*Trecho do texto*:
◆ ◆ ◆ ◆ ◆

A ONU, a paz, o capitalismo, e todo o restante do mundo

Há alguns meses navegando pela internet acessei uma página que trazia um relato grotesco de uma suposta experiência feitas com meninas entre 10 e 12 anos retiradas do leste europeu e transformadas em "bonecas sexuais" para serem vendidas por milhões no mercado negro internacional. Segundo o relato, supostamente essas meninas passavam por diversas cirurgias, tendo partes do seu corpo mutiladas, sua voz e capacidade de reação removidas. Sem sombras de dúvida, algo cruel. No entanto, ninguém vai acreditar que um relato desse nível seja verdadeiro, e não tardou para que pipocasse na rede diversos textos desconstruindo essa estória. 

Sim, aparentemente era falsa. Ou pelo menos eu pensava isso, até ontem.

No conforto do meu sofá liguei a TV para assistir um filme e um título me chamou muito a atenção: "a informante" com Rachel Weisz. Gosto da atriz, ela já fez alguns filmes que eu gostei muito, e pensei que seria uma boa escolha. Apertei o play e de repente, estava em Kiev, na Ucrânia. Seria uma grande ironia se não fosse a realidade. Uma festa, 2 garotas aparentemente sem muita perspectiva de vida, uma vida decadente e miserável pela frente e uma promessa de futuro melhor caso fossem trabalhar em um hotel de luxo fora dos limites da Ucrânia. Uma das garotas resiste a ideia, porém após um conflito com sua mãe, ela abandona seu lar e segue com sua amiga por essa aventura. Depois disso, vivenciamos através do olhar de uma policial americana escalada para trabalhar em uma organização pacifista na Bósnia, os destroços de um país devastado pelos conflitos étnicos, cenário de um dos maiores escândalos de trafico humano promovido por entidades internacionais. E nesse contexto encontramos as 2 garotas do inicio do filme e tantas outras em condições da mais alta degradação humana.

◆ ◆ ◆ ◆ ◆

*Seção de dados*:
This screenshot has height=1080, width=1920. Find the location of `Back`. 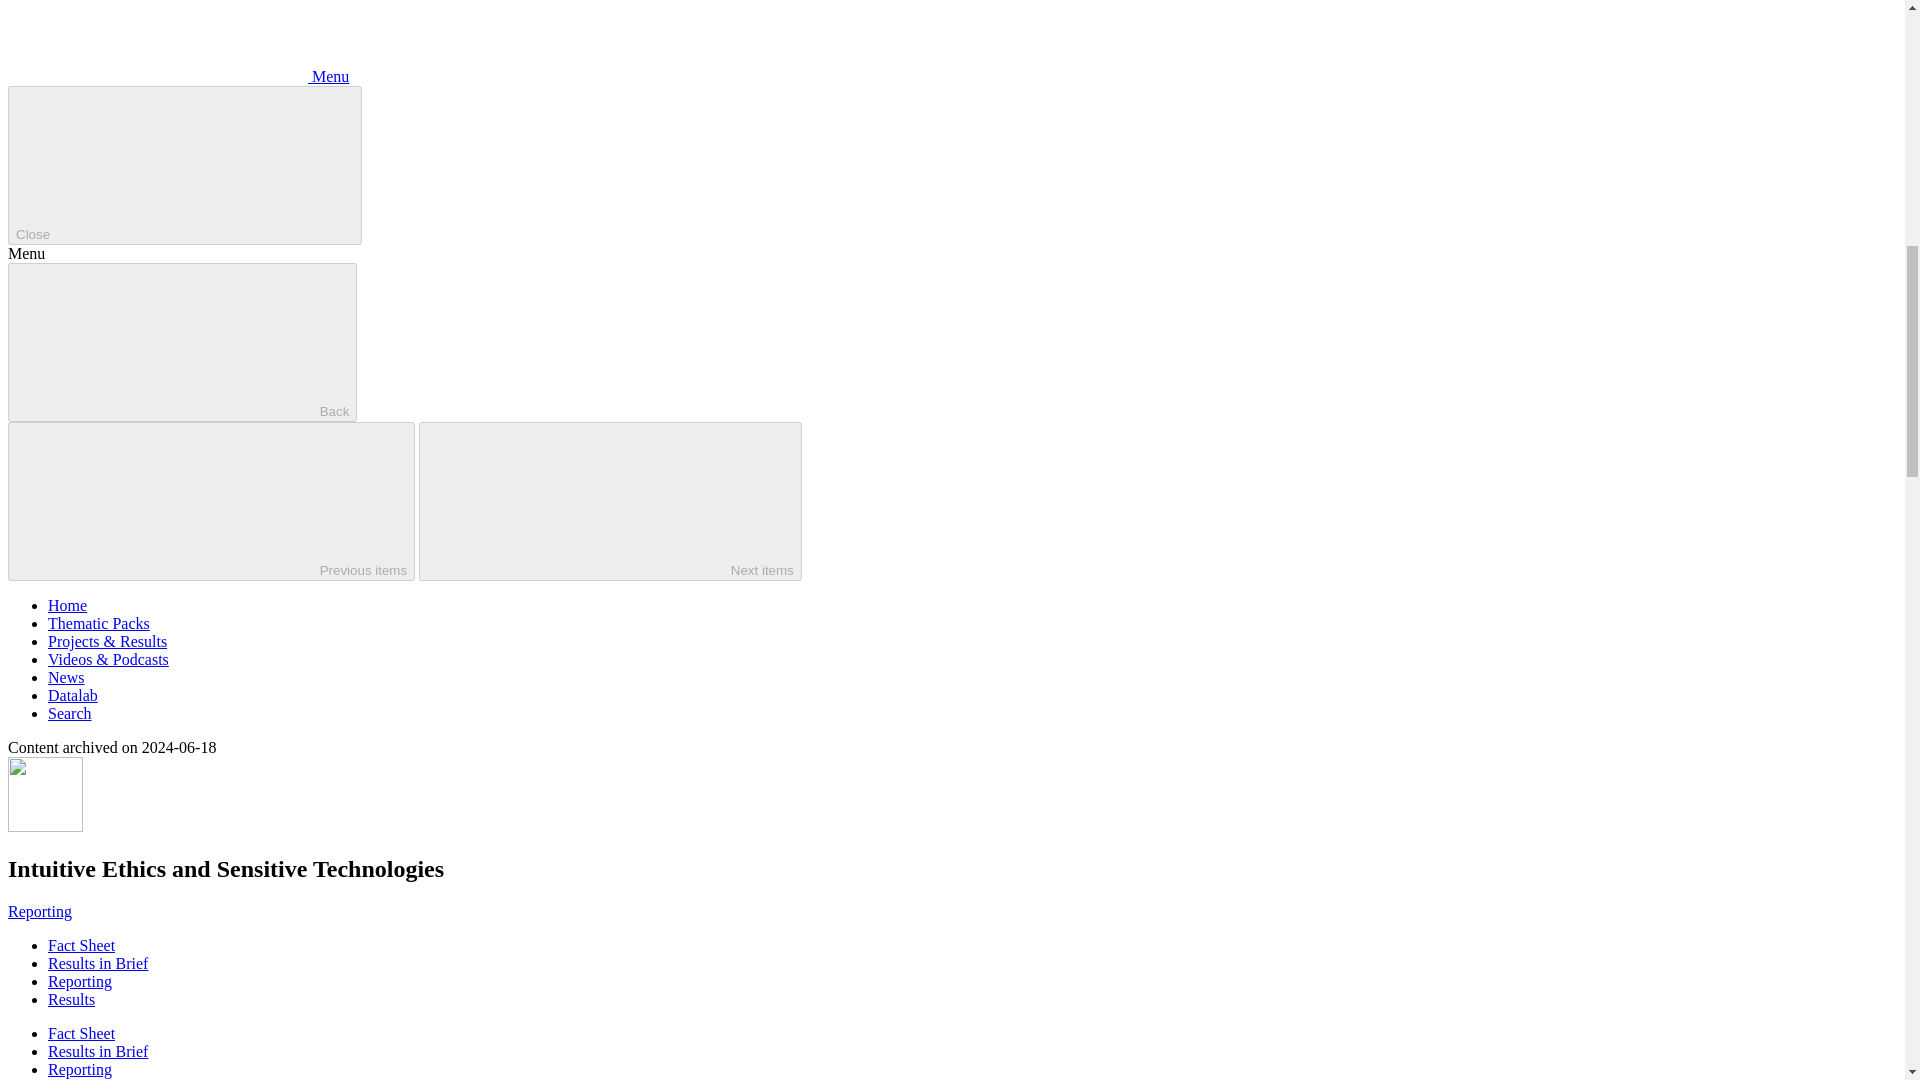

Back is located at coordinates (182, 342).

◆ ◆ ◆ ◆ ◆

*Enunciado*:
Responda com base no trecho do texto:
1. Qual era a idade das meninas citadas no relato que o autor encontrou na internet?
2. Qual atriz está no filme "a informante"?
3. Em que país a policial americana do filme é escalada para trabalhar?

*Resposta*:
1. Entre 10 e 12 anos.
2. Rachel Weisz.
3. Na Bósnia.